Parametric amplification of the mechanical vibrations of a suspended nanowire by magnetic coupling to a Bose-Einstein condensate

TL;DR

This paper explores how a Bose-Einstein condensate can be used to amplify the vibrations of a nanowire through magnetic coupling, with theoretical analysis of the process's limitations.

Contribution

It introduces a theoretical framework for parametric amplification of nanowire vibrations via magnetic coupling with a BEC, highlighting the role of atomic transitions and bandwidth constraints.

Findings

Magneto-mechanical coupling enables vibrational amplification.

Finite bandwidth of the atomic medium limits amplification.

Theoretical analysis of atomic transition effects on amplification.

Abstract

We consider the possibility of parametric amplification of a mechanical vibration mode of a nanowire due to its interaction with a Bose-Einstein condensate (BEC) of ultracold atoms.
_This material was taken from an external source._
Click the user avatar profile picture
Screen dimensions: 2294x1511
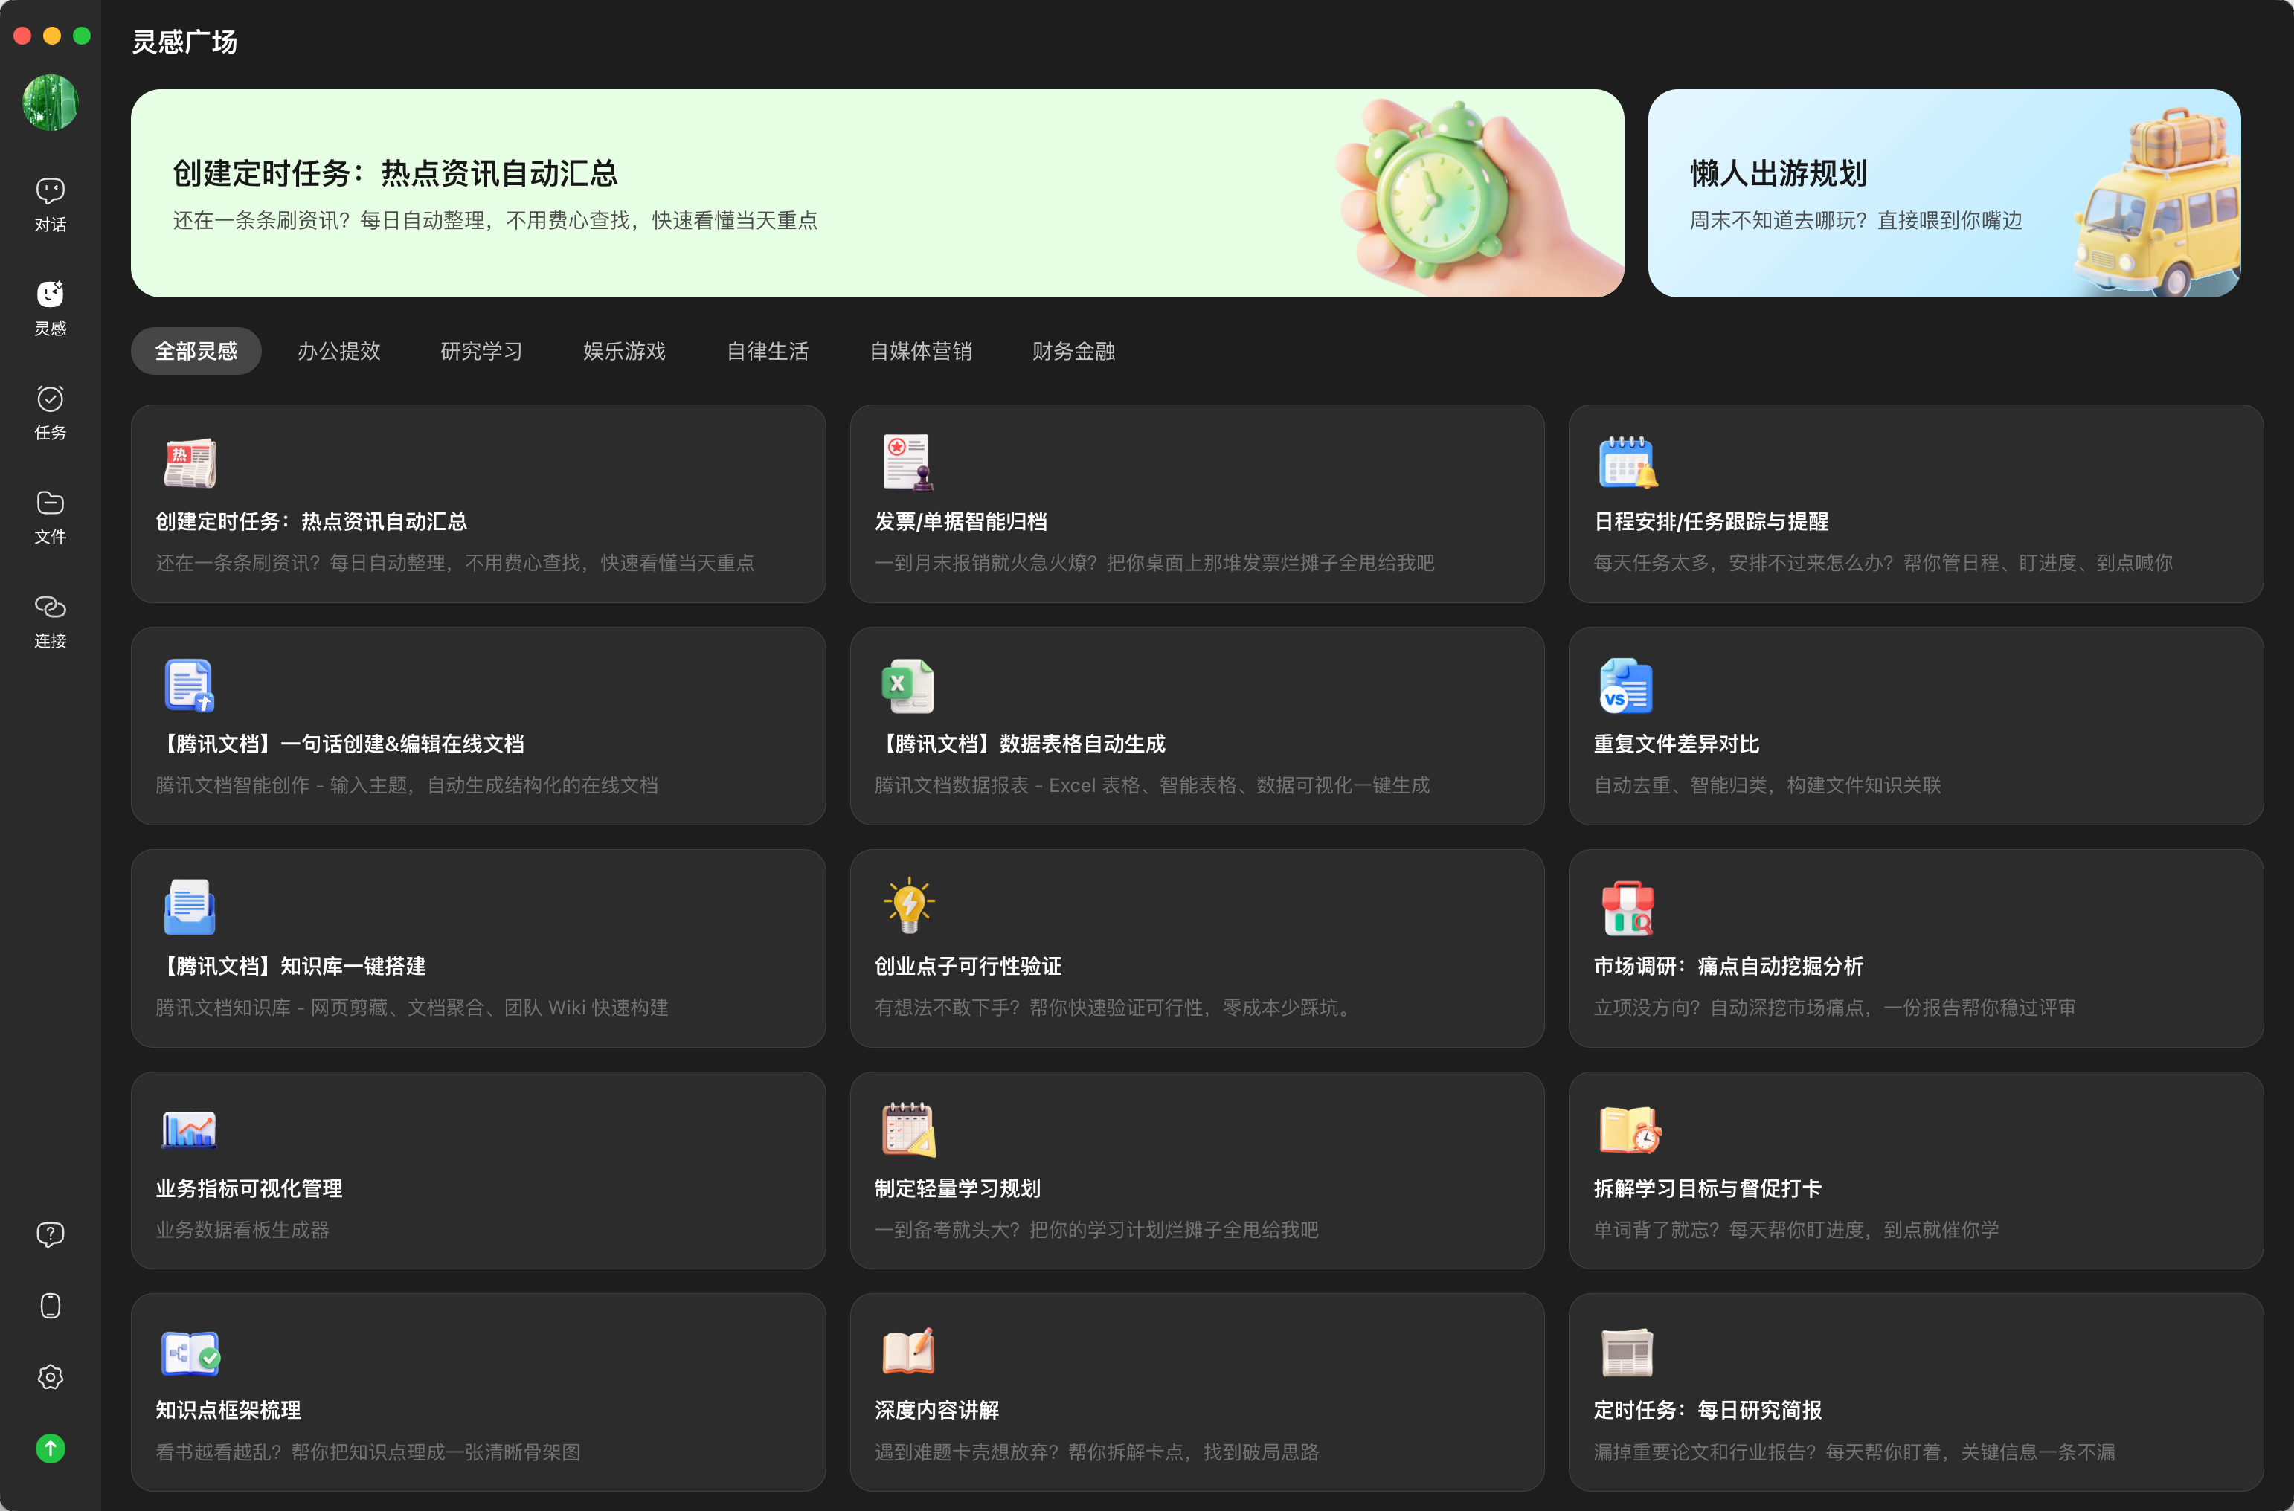[50, 102]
The magneto-mechanical coupling is mediated by the vibrationally modulated magnetic field around the current-carrying nanowire, which can induce atomic transitions between different hyperfine sublevels. We theoretically analyze the limitations arising from the fact that the spin inverted atomic medium which feeds the mechanical oscillation has a finite bandwidth in the range of the chemical potential of the condensate.